Bila seseorang telah dikenal dengan julukan si pincang, si pendek, si bisu, si buta, atau
sebagainya, maka kita boleh memanggilnya dengan julukan di atas agar orang lain
langsung mengerti. Tetapi jika tujuannya untuk menghina maka haram hukumnya. Jika
ia mempunyai nama lain yang lebih baik maka lebih baik memanggilnya dengan nama
lain tersebut.

Kesimpulan
Islam melarang keras aib seseorang diceritakan, dan tidak boleh sekali-kali
menyebarkan tentang apa atau bagaimana kondisi yang tidak baik tentang seseorang, bahkan
Islam mengajarkan untuk menutupinya. Sebagaimana disebutkan dalam hadits Abu Barzah AlAslami radhiyallahu anhu dari Rasulullah Shallallahu alaihi wa sallam:
Wahai sekalian orang yang beriman dengan lisannya dan iman itu belum masuk ke
dalam hatinya. Janganlah kalian mengghibah kaum muslimin dan jangan mencaricari/mengintai aurat mereka. Karena orang yang suka mencari-cari aurat kaum muslimin,
Allah akan mencari-cari auratnya. Dan siapa yang dicari-cari auratnya oleh Allah, niscaya
Allah akan membongkarnya di dalam rumahnya (walaupun ia tersembunyi dari manusia).

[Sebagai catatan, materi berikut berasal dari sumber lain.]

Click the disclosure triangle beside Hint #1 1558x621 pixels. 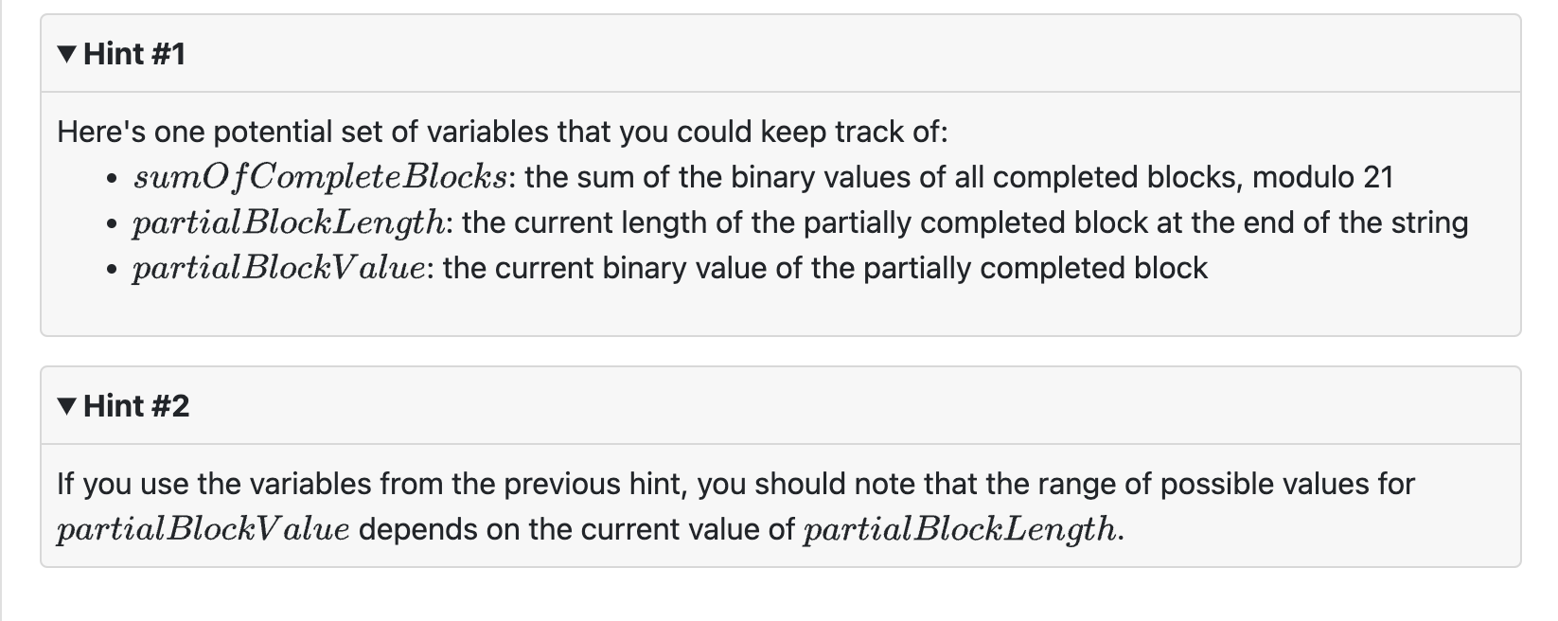pyautogui.click(x=65, y=54)
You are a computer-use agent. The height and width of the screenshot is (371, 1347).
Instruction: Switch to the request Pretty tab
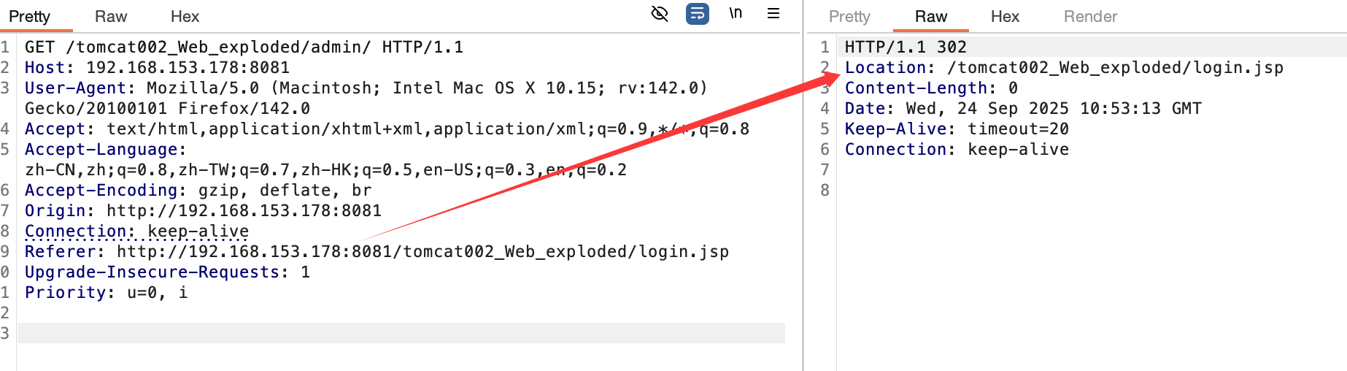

(HR. Ahmad 4/420, 421,424 dan Abu Dawud no. 4880. Kata Asy-Syaikh Al-Albani
rahimahullahu dalam Shahih Abi Dawud: Hasan shahih.)
Dari hadits di atas tergambar pada kita betapa besarnya kehormatan seorang
muslim.mengeskpose aib orang lain tanpa ada kemaslahatan dan justru menghilangkan
kehormatan orang lain merupakan pelanggaran hak kehormatan. Siapa yang menutup aib
seorang muslim yang demikian keadaannya, Allah SWT akan menutup aibnya di dunia dan
kelak di akhirat. Namun, bila disana ada kemaslahatan atau kebaikan yang hendak dituju dan
bila menutup aib seseorang hanya akan menambah kejelekan, maka tidak apa-apa bahkan wajib
menyampaikan aib orang tersebut. Manusia adalah makhluk mulia. Secara fitrah ia harus
dihormati dan dihargai. Allah melarang manusia saling menghina, mencela, dan mencaci maki
yang akan mencederai kehormatannya. Manusia harus saling menghormati dan menghargai.